Prendendo in prestito la dizione liturgica ed efficace coniata da Papa Francesco nel 2014, la polveriera mediorientale è il più recente teatro della “Terza guerra mondiale a pezzi”. Per capire gli interessi in gioco, facciamo un passo indietro
L’opinione pubblica occidentale aveva rimosso la crisi israelo-palestinese dalla sua agenda per via di una politica estera che negli ultimi anni non aveva dato alcun seguito concreto alla inflazionata formula retorica della soluzione dei “due Popoli due Stati”. A un serio processo di pacificazione si è sostituito l’intreccio di iniziative diplomatiche contrapposte, guidate da Stati Uniti da un lato e Cina e Russia dall’altro.

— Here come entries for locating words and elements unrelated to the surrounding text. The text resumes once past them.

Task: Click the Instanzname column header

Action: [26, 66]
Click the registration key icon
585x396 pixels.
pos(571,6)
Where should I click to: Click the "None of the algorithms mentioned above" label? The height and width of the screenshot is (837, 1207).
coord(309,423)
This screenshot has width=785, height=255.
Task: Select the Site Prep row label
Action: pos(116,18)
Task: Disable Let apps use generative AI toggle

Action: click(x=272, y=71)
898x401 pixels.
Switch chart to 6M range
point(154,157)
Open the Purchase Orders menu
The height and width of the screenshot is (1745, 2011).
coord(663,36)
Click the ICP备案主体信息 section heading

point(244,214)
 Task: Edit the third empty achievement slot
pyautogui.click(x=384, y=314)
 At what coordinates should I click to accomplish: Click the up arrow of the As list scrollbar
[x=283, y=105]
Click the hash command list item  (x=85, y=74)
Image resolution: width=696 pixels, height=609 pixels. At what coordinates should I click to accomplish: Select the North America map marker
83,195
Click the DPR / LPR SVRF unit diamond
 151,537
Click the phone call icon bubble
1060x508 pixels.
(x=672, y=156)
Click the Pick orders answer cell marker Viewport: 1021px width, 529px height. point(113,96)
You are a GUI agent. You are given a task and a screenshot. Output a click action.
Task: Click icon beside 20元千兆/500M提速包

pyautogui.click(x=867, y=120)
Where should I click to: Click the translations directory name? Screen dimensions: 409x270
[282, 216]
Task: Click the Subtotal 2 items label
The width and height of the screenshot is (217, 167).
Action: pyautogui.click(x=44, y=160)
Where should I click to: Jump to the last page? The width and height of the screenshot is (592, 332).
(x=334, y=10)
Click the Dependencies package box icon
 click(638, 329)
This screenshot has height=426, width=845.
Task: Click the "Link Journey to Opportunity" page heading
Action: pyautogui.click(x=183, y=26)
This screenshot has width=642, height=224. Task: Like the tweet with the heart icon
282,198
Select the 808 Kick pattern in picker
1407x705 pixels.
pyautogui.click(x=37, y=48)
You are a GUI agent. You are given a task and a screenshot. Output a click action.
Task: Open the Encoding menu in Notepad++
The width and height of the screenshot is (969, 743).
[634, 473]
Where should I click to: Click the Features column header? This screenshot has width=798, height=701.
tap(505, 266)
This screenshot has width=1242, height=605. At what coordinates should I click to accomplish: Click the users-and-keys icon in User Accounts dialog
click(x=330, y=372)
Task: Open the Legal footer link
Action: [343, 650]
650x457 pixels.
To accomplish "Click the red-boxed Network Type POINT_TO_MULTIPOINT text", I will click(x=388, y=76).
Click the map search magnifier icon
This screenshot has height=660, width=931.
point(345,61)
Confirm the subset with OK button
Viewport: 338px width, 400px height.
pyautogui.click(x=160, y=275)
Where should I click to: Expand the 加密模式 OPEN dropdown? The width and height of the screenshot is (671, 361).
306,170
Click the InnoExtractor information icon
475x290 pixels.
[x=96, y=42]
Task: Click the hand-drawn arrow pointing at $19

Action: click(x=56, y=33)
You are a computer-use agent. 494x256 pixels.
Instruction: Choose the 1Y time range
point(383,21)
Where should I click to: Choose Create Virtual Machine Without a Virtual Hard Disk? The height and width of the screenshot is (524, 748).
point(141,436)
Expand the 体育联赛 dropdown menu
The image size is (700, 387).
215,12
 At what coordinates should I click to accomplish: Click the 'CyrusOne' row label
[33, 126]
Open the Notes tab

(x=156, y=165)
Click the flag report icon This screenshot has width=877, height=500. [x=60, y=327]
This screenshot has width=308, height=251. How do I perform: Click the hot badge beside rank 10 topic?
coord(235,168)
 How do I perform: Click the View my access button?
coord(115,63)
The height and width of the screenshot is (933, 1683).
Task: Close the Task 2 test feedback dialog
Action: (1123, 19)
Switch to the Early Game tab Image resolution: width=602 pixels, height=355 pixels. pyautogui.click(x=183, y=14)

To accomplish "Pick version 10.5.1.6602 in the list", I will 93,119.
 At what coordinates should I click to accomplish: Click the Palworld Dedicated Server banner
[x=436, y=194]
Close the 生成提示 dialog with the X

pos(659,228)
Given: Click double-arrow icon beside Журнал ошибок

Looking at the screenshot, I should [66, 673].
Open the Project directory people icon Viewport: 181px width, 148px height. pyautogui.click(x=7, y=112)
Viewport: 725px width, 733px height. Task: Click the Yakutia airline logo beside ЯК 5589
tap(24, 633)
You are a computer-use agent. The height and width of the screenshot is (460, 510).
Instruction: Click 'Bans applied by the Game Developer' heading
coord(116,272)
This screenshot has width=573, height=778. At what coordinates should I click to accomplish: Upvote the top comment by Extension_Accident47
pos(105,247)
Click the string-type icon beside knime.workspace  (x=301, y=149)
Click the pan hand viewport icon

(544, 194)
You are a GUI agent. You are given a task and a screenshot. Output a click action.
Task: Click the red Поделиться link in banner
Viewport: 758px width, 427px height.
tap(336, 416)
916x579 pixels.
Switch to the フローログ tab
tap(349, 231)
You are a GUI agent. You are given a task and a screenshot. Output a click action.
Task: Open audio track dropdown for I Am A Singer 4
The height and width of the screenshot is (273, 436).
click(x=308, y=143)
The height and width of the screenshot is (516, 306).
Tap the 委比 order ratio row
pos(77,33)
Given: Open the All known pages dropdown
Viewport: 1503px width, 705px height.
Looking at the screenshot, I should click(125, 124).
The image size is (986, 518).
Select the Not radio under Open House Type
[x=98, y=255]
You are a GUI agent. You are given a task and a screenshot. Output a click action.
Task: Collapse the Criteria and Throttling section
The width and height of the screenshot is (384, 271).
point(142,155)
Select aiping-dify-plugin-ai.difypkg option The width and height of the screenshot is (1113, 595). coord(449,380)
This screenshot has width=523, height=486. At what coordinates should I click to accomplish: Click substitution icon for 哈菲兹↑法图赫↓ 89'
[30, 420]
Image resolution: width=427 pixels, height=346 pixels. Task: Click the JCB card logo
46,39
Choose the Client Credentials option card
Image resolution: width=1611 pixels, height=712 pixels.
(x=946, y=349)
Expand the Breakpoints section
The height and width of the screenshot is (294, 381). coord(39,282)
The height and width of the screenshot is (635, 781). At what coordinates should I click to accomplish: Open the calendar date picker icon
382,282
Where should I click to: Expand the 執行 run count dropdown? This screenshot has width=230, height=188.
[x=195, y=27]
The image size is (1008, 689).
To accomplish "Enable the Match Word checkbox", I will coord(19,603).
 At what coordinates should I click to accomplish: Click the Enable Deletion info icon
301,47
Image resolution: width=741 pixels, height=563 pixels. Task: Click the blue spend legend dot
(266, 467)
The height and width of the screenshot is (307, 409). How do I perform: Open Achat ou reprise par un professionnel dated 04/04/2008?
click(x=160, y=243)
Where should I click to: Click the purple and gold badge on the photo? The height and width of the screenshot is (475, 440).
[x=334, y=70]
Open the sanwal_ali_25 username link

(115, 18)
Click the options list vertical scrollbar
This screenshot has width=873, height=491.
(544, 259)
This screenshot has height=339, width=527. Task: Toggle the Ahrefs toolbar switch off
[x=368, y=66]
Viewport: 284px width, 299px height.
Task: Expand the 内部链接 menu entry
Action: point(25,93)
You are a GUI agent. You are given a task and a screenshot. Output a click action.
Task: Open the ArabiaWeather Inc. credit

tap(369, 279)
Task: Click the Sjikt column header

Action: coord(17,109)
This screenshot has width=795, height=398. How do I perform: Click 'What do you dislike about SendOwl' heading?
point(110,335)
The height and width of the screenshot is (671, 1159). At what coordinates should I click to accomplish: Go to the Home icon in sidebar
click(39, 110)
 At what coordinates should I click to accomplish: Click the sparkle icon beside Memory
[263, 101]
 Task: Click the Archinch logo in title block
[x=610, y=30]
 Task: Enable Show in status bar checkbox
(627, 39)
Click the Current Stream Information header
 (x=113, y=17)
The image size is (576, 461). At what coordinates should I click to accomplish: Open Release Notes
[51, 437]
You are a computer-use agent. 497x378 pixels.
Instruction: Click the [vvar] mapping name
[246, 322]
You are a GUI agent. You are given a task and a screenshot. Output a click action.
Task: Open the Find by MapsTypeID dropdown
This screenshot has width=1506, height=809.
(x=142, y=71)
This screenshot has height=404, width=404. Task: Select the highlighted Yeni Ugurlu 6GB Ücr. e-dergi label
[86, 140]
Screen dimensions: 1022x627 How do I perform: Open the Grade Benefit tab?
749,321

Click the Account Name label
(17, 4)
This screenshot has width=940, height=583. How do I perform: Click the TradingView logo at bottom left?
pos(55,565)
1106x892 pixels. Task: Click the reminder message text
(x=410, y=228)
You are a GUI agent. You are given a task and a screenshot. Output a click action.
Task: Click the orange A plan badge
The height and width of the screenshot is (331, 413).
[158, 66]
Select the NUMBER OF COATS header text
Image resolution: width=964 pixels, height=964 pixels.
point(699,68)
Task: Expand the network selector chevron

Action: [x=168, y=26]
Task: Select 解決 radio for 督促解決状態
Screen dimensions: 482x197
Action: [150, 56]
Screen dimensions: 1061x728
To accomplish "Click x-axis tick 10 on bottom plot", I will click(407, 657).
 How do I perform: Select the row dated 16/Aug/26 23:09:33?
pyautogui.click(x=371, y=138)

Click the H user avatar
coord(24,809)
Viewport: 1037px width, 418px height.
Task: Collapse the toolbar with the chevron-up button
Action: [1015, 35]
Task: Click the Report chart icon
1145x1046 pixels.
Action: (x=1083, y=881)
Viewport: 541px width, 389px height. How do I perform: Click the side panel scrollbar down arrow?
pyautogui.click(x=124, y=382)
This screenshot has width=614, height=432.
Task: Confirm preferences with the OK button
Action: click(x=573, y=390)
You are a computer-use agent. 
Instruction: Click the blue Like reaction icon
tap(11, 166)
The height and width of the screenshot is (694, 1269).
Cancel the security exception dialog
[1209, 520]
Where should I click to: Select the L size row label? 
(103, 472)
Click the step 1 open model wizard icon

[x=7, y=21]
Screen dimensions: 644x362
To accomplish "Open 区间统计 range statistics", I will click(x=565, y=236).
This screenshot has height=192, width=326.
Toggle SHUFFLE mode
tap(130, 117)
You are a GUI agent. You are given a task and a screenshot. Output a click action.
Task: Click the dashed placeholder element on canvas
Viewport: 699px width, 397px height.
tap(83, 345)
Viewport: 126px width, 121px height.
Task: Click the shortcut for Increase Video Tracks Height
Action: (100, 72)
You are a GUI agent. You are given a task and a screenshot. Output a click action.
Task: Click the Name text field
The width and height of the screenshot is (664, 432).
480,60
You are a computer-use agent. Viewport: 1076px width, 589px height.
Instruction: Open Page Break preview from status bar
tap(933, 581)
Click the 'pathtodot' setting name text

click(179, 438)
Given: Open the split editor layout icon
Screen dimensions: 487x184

L’obiettivo americano in Medio Oriente, come testimoniato dalla fuga dall’Afghanistan del 2021, era costruire un’intesa fra i Paesi arabi e Israele che, a partire dagli Accordi di Abramo del 2019, puntava a instaurare e normalizzare un dialogo fra arabi ed ebrei sulla base dell’opposizione al nemico comune persiano, l’Iran. Il fine ultimo della strategia americana nella regione era appaltare a Israele la gestione del contenimento iraniano e progressivamente disimpegnarsi dall’area dopo 20 anni di sconfitte tattiche.
Questo, al netto dell’ombra nucleare che sarebbe rimasta una costante irrisolta. Il contraltare del progetto americano a trazione cinese è emerso invece con la mediazione riuscita di Pechino per un avvicinamento di segno opposto fra Arabia Saudita e Iran, conclusosi con un accordo il 10 marzo scorso e in linea con le mire di quell’Asse della Resistenza che unisce libanesi, palestinesi, siriani e altri gruppi armati sostenuti dall’Iran ostili a Israele. In tutte queste manovre, l’annosa questione palestinese è stata progressivamente accantonata dall’equazione degli equilibri regionali perché, al di là delle dichiarazioni di principio, veniva ritenuta da entrambi i blocchi perdente, non funzionale ai possibili accordi internazionali ed erroneamente non infiammabile.